12.24.10 Happy Birthday Dad.
12.24.09 Happy Birthday Dad.
That's him out of the front bunker on 18 at Pebble Beach last March (actually March 05) with Stillwater Cove in the background.
My Dad's birthday is December 24th. It's kinda hard to have a real special birthday when that guy named Jesus also had one the next day every year. :) I gave this to my dad on Father's Day this year. Thanks Dad. Happy Birthday.
How Me and Seve whooped Wally and the Barefoot Boy: A tribute to my father
It was a gorgeous early June day near the Rocky Mountain foothills. I enjoyed the crispness of the air, the lack of humidity and the southern big sky view from my back deck. I thought it made a great day for grilling and wanted something top of the line so I headed to Tony’s Specialty Meats. At Tony’s I looked through the glass at swordfish, crab, salmon and continued moving to my left to the beef. I saw the Filet Mignon. $14.99 per lb. I gasped.
In the early eighties, my dad and I used to win filets playing in golf tournaments in Boonville, Missouri. They came in boxes of twenty. You won four boxes per person for 1st, three for 2nd, two for 3rd, one for 4th and maybe a dozen balls for 5th. I gasped at the price of filets in Tony’s because my wife and I used to use those filets for stew meat! In our twenties, in our naiveté, we were living the high life in our little rented red house on a slab.
Usually the primary competition from Boonville consisted of Wally and the Barefoot Boy. Wally was a forty-something, portly, pear-shaped man who liked his bourbon and coke when he played. He was easy going with a fluid, smooth golf swing.

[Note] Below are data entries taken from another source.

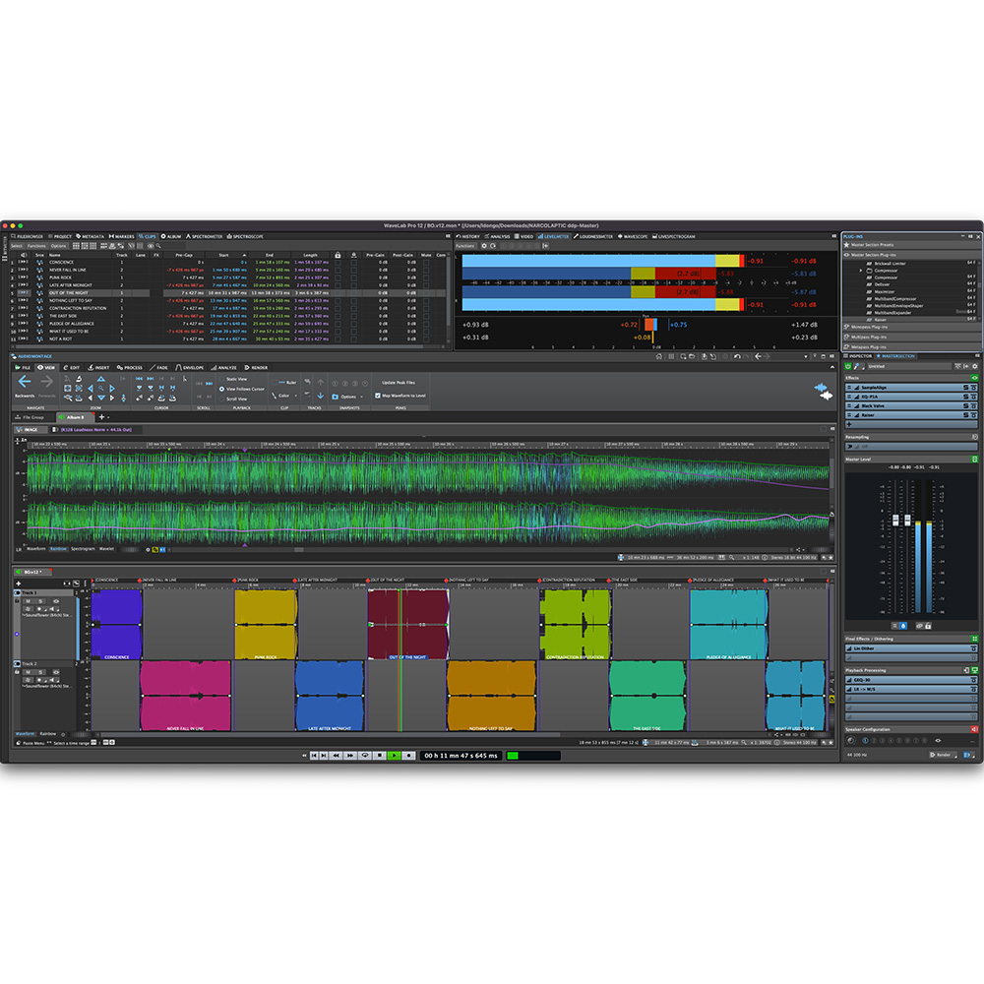Click the blue down-arrow icon in the Tracks group
This screenshot has width=984, height=984.
click(321, 396)
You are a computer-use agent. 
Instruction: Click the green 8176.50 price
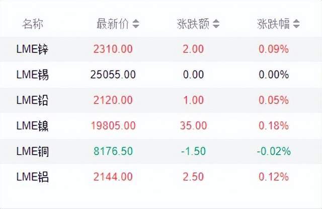click(x=113, y=151)
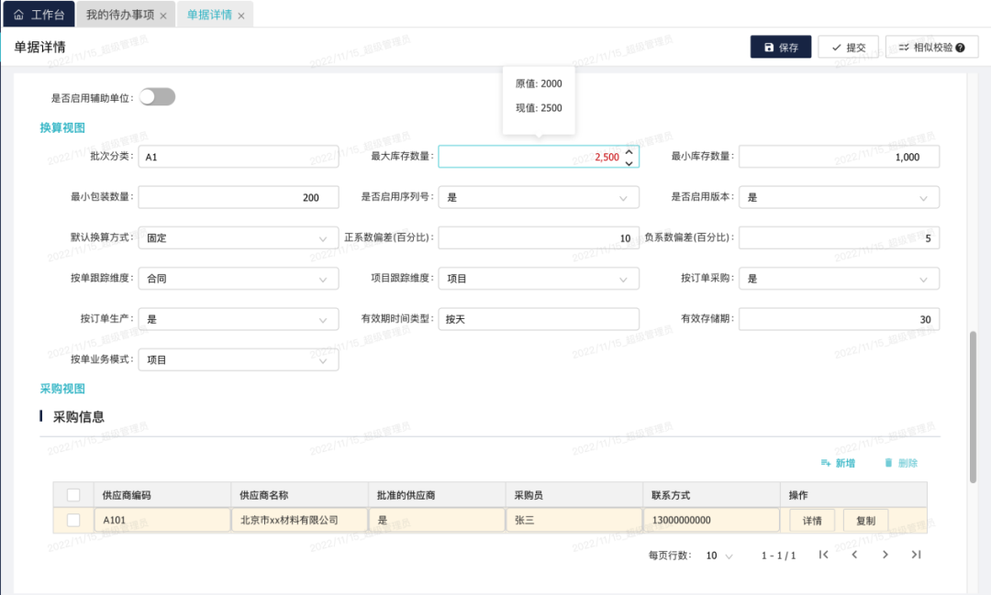This screenshot has height=595, width=991.
Task: Jump to the first page of suppliers
Action: tap(823, 555)

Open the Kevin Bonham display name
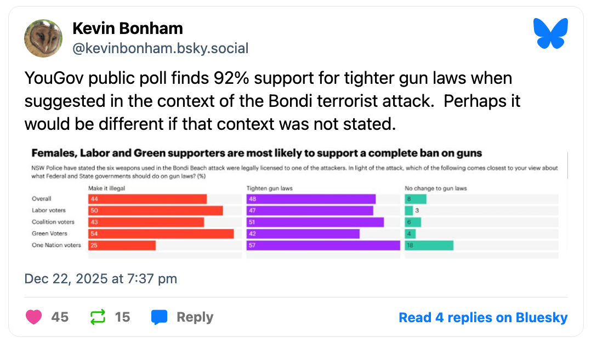click(127, 28)
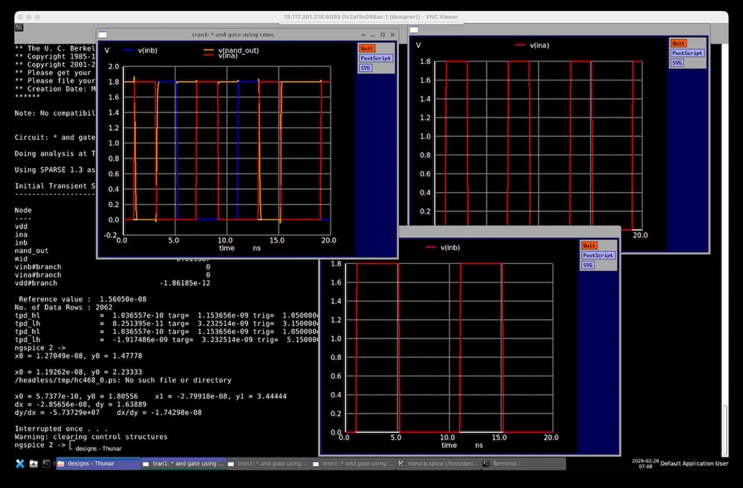The height and width of the screenshot is (488, 743).
Task: Export the v(inb) plot to PostScript
Action: tap(598, 255)

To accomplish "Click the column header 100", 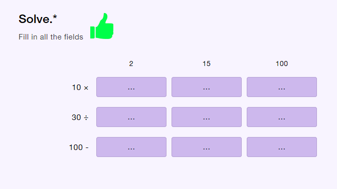I will (x=282, y=64).
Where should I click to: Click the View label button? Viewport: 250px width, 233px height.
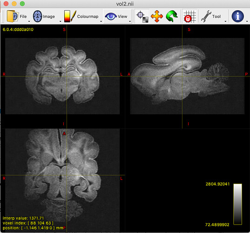(x=122, y=16)
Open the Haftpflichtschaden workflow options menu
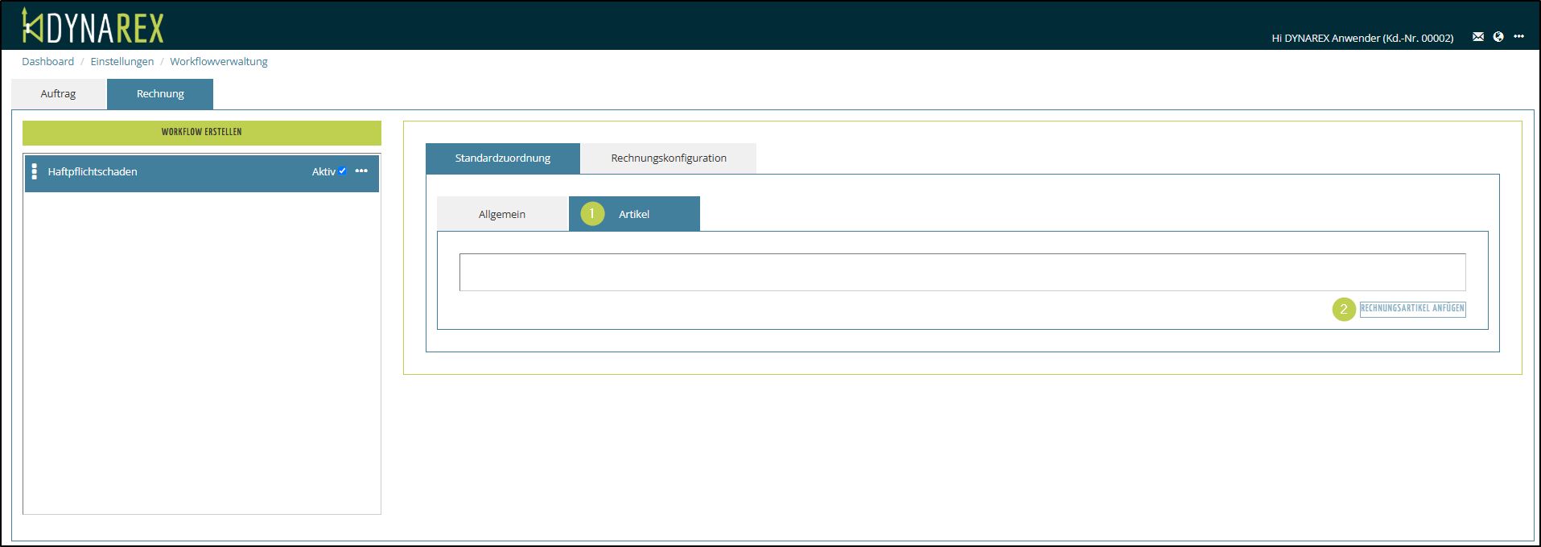 [361, 171]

The Barefoot Boy was a little younger and taller and shoeless and scarier. He was about 6’5” and strong. Imagine Hulk Hogan, his Fu-Manchu, with brown hair and dark prescription sunglasses. That was the Barefoot Boy. The Barefoot Boy put the F-U in Fu-Manchu. His drink of choice was Miller beer in 8 oz., pony size bottles. At some point the men in Boonville got tired of getting their butts kicked by him on the golf course so they passed a rule that shoes had to be worn by all players. He got the thinnest pair of moccasins he could find and kept on playing. Wally and the Barefoot Boy were both generally good company to tour the greens.